**Description of the task:** From the entries below, return every line that includes the word "Close".

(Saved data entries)
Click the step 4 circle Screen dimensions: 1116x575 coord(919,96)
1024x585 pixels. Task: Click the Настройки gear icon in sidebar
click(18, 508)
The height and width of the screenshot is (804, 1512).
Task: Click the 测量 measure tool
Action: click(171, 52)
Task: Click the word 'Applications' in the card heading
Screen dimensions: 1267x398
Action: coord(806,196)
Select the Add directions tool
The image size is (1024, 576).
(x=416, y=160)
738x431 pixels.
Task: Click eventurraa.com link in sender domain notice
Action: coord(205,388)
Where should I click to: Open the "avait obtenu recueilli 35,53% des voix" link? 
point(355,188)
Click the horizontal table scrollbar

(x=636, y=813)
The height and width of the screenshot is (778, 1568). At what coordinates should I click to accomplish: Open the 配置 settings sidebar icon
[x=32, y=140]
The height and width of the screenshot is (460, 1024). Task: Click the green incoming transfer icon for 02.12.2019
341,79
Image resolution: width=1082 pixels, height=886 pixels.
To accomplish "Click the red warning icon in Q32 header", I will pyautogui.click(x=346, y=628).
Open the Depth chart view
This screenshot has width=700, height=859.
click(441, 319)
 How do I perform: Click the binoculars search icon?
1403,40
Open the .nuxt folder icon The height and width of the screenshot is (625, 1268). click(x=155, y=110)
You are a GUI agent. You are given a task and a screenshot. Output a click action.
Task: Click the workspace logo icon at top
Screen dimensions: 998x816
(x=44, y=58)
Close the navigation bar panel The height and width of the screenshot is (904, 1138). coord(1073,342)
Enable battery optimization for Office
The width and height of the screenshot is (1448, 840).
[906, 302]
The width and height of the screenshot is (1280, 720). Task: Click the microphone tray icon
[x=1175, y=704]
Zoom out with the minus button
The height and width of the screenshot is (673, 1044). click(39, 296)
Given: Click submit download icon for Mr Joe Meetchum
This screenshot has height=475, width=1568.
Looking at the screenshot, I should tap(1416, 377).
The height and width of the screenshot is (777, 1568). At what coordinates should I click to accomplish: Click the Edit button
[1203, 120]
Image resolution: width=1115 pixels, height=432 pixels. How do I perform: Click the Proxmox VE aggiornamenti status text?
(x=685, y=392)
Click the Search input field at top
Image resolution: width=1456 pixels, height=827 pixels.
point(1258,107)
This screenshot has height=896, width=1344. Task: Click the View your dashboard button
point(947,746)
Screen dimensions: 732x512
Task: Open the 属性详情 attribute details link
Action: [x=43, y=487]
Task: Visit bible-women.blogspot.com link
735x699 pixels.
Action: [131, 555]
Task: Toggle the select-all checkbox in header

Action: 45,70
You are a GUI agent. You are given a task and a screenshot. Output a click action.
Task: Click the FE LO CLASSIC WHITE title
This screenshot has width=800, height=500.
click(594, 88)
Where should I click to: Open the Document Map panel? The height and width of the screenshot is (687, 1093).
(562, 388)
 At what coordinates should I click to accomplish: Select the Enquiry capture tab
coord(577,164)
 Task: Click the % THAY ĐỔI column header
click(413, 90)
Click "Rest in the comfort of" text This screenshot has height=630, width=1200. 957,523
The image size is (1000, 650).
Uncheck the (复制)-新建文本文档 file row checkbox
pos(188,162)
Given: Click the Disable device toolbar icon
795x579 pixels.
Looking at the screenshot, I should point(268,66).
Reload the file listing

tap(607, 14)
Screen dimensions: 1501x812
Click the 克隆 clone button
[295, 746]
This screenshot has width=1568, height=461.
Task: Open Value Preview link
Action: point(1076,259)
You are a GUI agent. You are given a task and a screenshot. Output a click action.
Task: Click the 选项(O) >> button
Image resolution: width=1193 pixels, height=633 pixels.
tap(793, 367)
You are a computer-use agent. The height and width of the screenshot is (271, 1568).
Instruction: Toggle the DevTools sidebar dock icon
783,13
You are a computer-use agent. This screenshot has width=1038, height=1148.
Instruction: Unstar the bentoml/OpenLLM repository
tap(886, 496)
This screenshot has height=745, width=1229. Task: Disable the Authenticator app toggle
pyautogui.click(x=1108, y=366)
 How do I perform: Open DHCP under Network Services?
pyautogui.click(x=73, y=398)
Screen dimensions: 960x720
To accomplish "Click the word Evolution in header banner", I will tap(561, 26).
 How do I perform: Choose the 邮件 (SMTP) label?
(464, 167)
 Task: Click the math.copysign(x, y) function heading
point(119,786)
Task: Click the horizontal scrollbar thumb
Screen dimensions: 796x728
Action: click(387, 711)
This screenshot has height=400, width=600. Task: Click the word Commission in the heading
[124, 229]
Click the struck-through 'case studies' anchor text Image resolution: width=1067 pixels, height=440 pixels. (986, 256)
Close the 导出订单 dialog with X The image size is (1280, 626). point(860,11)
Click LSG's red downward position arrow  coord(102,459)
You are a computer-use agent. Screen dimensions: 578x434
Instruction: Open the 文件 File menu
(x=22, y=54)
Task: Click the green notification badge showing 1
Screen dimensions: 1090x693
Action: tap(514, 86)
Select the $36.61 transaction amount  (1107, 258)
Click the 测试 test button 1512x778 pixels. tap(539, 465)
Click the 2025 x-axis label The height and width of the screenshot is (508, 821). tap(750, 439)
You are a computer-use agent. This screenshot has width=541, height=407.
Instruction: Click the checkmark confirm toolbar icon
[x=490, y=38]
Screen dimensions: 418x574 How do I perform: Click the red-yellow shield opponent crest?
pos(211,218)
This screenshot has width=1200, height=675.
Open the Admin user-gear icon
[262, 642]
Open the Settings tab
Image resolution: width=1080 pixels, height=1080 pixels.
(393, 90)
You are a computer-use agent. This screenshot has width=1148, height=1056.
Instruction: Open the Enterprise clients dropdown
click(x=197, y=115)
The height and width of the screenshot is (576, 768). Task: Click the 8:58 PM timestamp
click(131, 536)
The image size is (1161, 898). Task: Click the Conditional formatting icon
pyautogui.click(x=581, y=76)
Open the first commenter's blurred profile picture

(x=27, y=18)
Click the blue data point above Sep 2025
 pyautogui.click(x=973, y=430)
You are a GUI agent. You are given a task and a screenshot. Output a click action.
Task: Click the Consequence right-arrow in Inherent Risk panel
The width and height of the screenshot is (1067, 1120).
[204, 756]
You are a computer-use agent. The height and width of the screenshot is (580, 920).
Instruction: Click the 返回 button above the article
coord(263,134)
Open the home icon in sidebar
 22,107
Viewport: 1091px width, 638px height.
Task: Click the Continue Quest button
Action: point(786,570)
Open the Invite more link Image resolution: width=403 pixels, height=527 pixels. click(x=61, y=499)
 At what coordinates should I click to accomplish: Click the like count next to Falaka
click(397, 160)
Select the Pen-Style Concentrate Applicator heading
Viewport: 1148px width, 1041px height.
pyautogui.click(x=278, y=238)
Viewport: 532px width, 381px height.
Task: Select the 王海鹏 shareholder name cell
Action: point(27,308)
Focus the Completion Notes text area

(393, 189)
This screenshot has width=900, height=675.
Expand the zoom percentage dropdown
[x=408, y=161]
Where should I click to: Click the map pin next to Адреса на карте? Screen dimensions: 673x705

**Response for this exercise:**
Close the navigation bar panel The height and width of the screenshot is (904, 1138). coord(1073,342)
Close the 导出订单 dialog with X The image size is (1280, 626). point(860,11)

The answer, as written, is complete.